Cosa sta accadendo alla finanza e all’economia globale? Perché dall’inizio dell’anno le borse crollano a tutte le latitudini? Da più parti si sollevano dubbi sulla possibilità che esploda una nuova crisi, come se quella del 2008 si fosse davvero conclusa. Si parla del rischio della fine di un ciclo espansivo della durata di circa 7 anni (tanto sono durati i periodi di crescita da dopo la guerra), un arco di tempo misurato sui ritmi statunitensi. Ma la sensazione è che tale periodo non vi sia effettivamente stato. Non solo perché la crescita degli Stati Uniti è stata assai modesta e non ha trainato le altre economie, ma perché proprio la crisi esplosa nei paesi anglosassoni ha retroagito in Europa e ora è ricaduta nei paesi emergenti.

In tempi di globalizzazione i timidi segnali di ripresa apparsi qua e là sono sembrati sempre molto instabili, mai solidi. Ora addirittura ci viene detto che forse la ripresa è persino finita. Cioè al primo concreto segnale di inversione delle politiche monetarie della Fed, con l’aumento dei tassi d’interesse, sembrerebbe corrispondere la fine della ripresa. Con quali armi, dunque, negli Usa si potrebbe far fronte ai nuovi problemi all’orizzonte se i tassi sono quasi a zero? Le politiche monetarie espansive effettivamente sembrano incapaci di traghettare fuori dalla crisi. Il Giappone per riprendersi ha recentemente portato in territorio negativo i propri tassi. La Bce paventa un rafforzamento del proprio Qe a marzo, quando a fatica riesce ad acquistare la quantità mensile di titoli che si era ripromessa. Di più, la guerra monetaria in corso sta vanificando gli sforzi delle rispettive banche centrali.
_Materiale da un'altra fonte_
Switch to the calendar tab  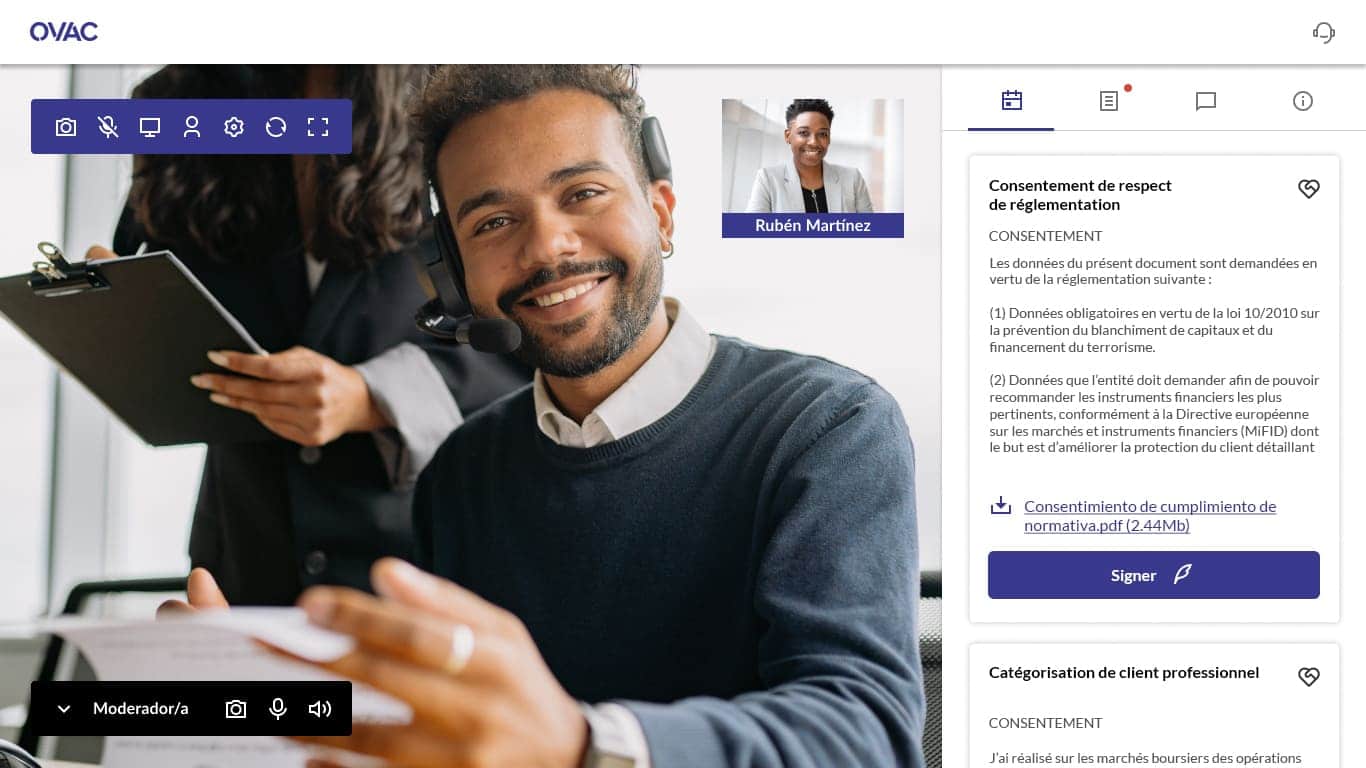click(1012, 100)
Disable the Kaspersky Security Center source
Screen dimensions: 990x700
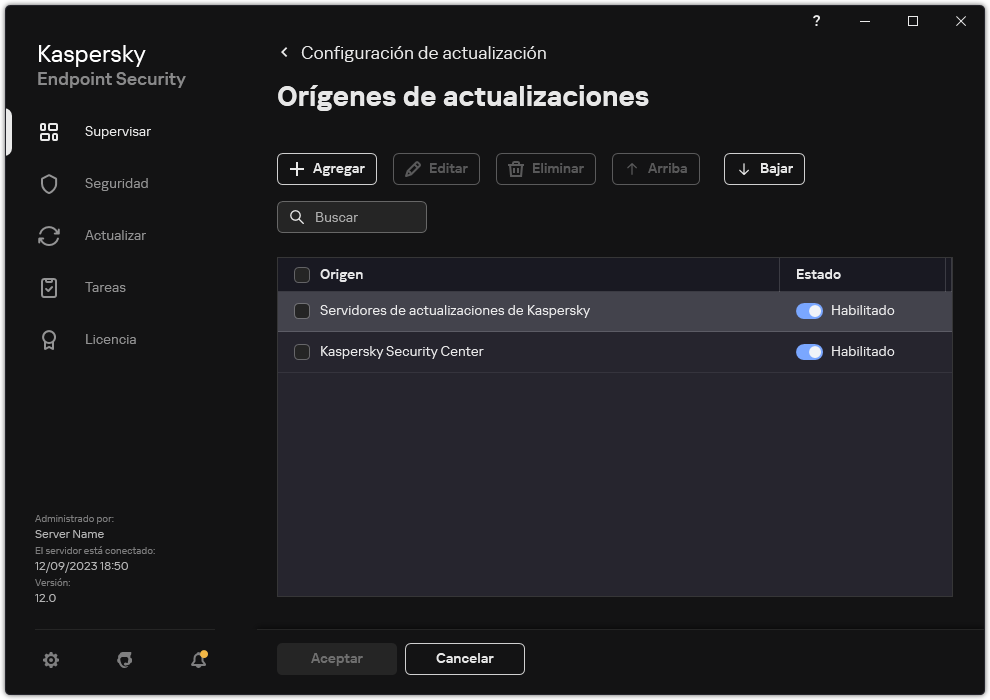pos(809,351)
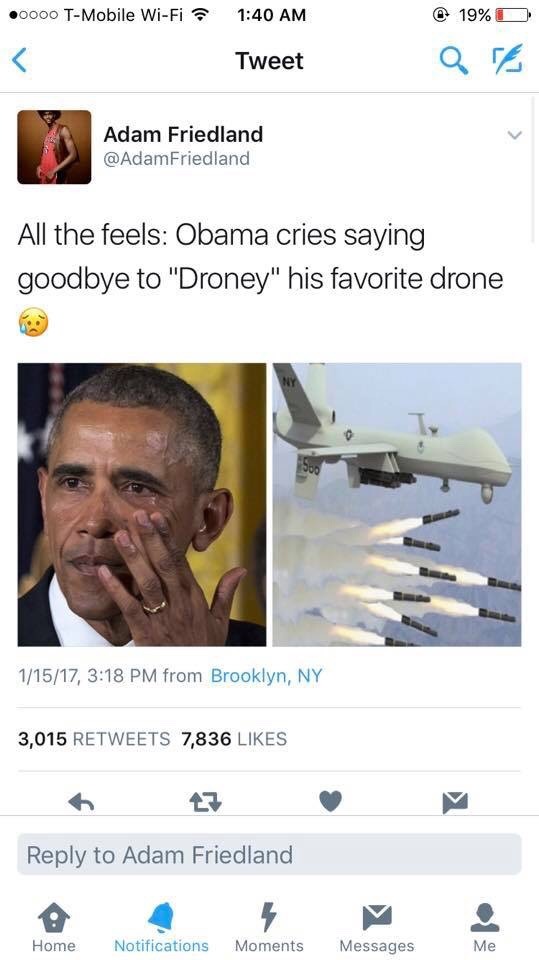Go to the Messages tab
This screenshot has height=960, width=539.
[377, 927]
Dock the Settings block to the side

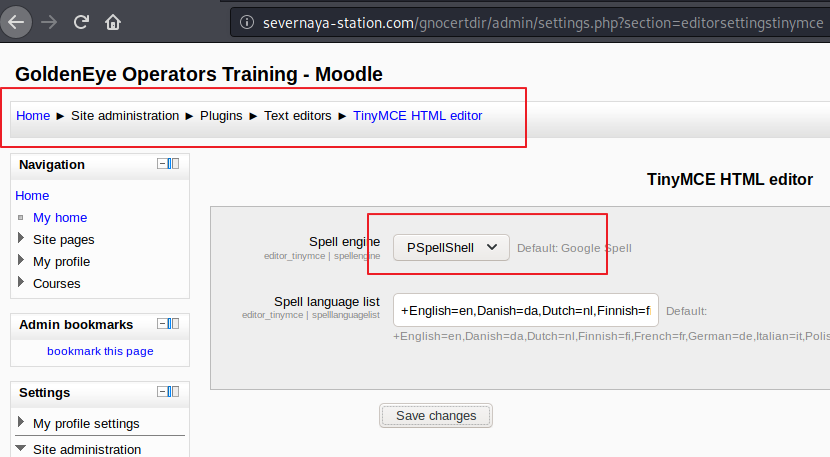pos(174,392)
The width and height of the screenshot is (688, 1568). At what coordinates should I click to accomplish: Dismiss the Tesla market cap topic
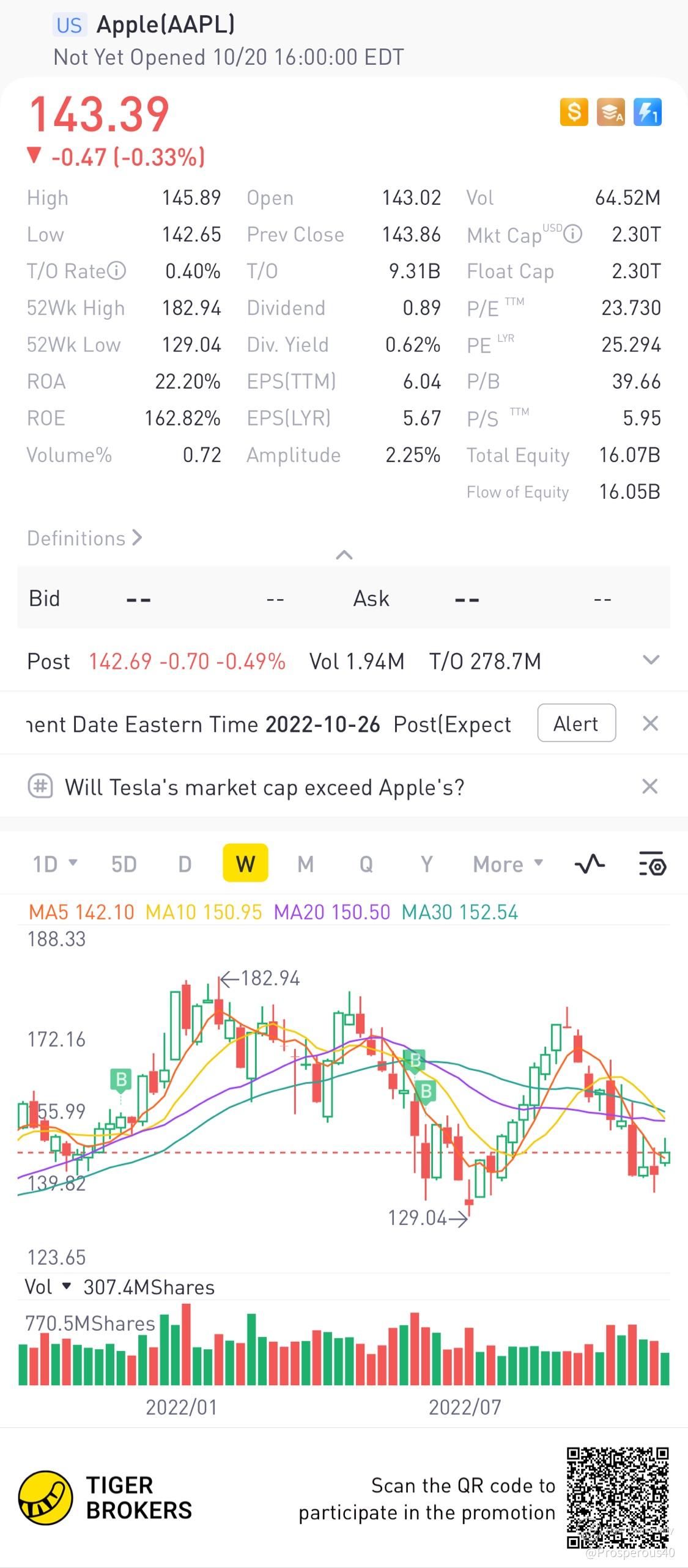coord(650,786)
Oggi, più che nel recente passato, sembra mancare una bussola per uscire dalle tenaglie in cui si trova stritolata l’economia globale. L’effetto della Cina sui mercati mondiali non può essere sottovalutato. Essa ormai costituisce stabilmente la seconda economia del pianeta e, in un mondo più multipolare, dove l’equilibrio è maggiore, il rallentamento cinese destabilizza sia i paesi che in questi anni con la crescita asiatica hanno ridotto i danni, sia i restanti paesi emergenti. Crescita dei debiti pubblici e soprattutto debiti privati insostenibili. L’Economist ha messo in evidenza come stia dilagando lo schema Ponzi proprio nell’economia cinese. La più grande economia reale divorata da quella finanziaria, dove il debito principale è quello delle sue imprese.
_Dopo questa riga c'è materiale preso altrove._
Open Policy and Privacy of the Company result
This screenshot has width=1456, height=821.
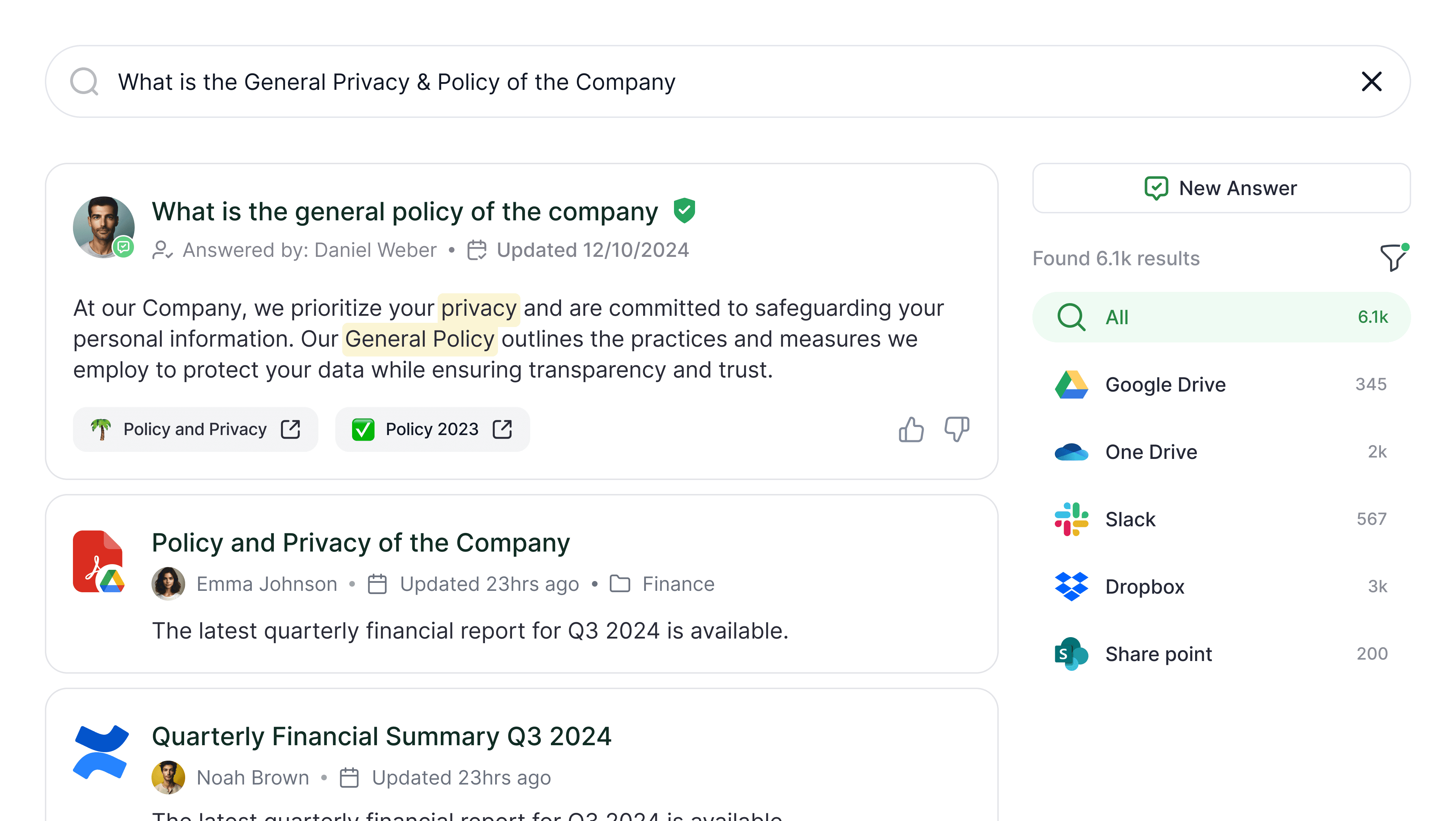point(360,543)
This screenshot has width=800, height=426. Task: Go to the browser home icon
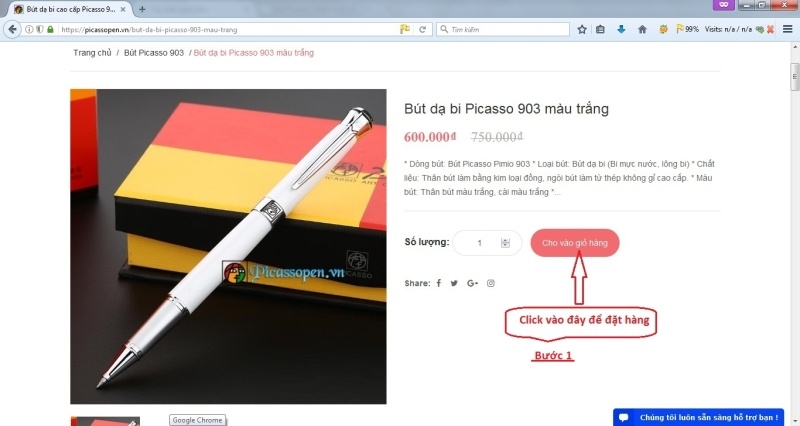tap(642, 30)
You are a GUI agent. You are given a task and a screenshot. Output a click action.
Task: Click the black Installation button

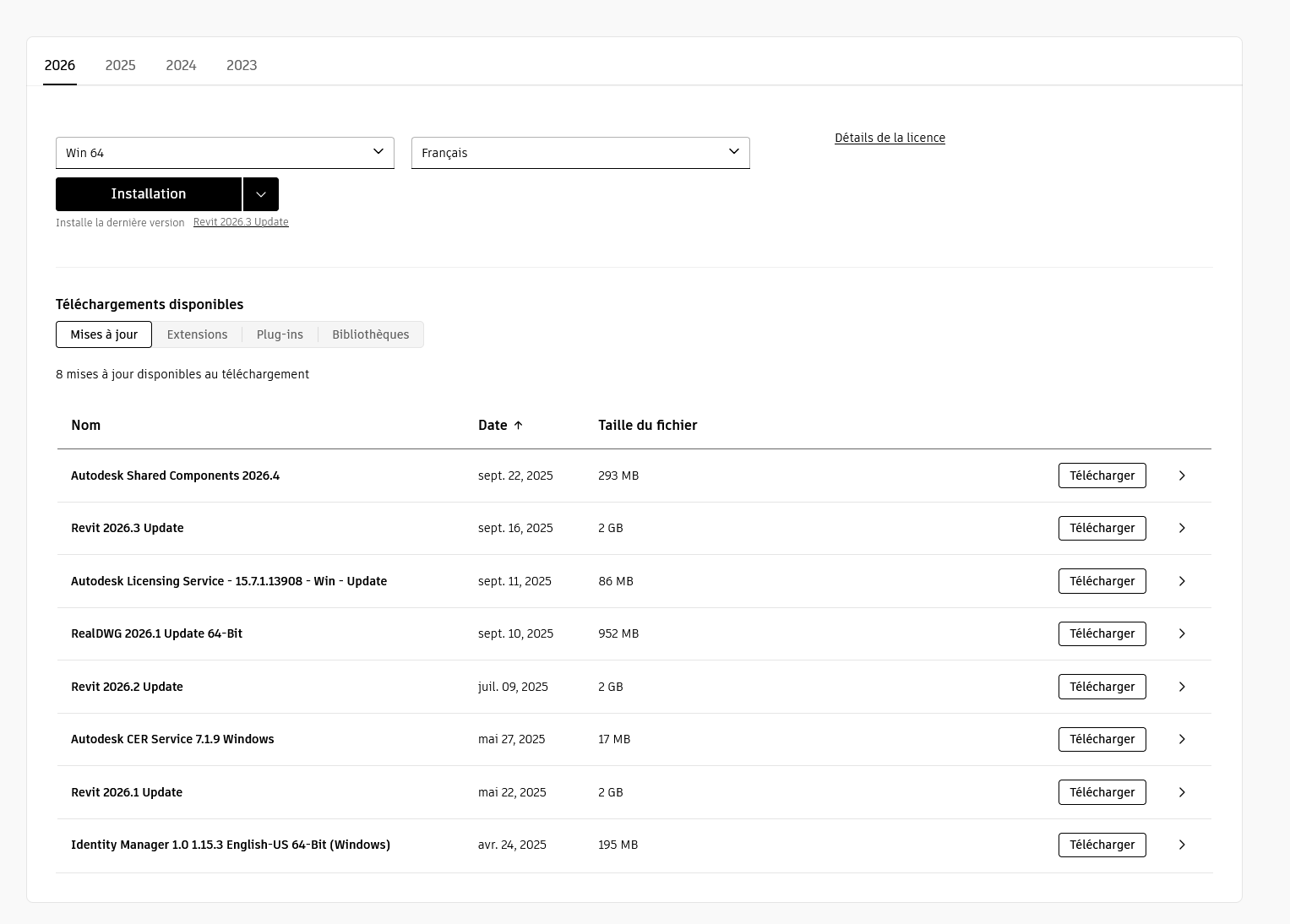point(149,194)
È vero, dunque, che specialmente nelle Borse l’irrazionalità determina scelte inspiegabili, ma in questo caso c’è un’economia finanziaria che, attraverso crescenti dosi di massa monetaria, ha alimentato bolle anche sul versante dell’economia reale e ora teme per gli effetti che ciò potrebbe scatenare. In questi anni di moneta facile sono cresciute oltremodo grandi compagnie dell’Itc, sono state salvate le banche, tutto pareva filare liscio. In questi mesi però si scopre che la crescita delle compagnie di Silicon Valley è accompagnata da un aumento del numero di licenziamenti, anche nelle start up, il manufatturiero americano, nonostante concorra solo al 9% del Pil, è in recessione, e che una banca come Deutsche Bank annuncia di chiudere il 2015 con una perdita netta di 6.7 miliardi di euro.

A ciò si aggiunga il drastico calo del greggio che, anziché determinare un recupero dei consumi, contribuisce a rendere più incerta la fase in cui stiamo vivendo e ad aumentare il rischio deflazione su scala globale.
In questo quadro, quando emergono a Wall Street dati negativi dall’economia reale (minore crescita dell’occupazione o del Pil, ad esempio) le Borse recuperano un poco perché la stretta monetaria viene rinviata. Va bene che l’economia di mercato si fonda in ultima istanza sulla fiducia, ma perché qualcuno dovrebbe averne ancora?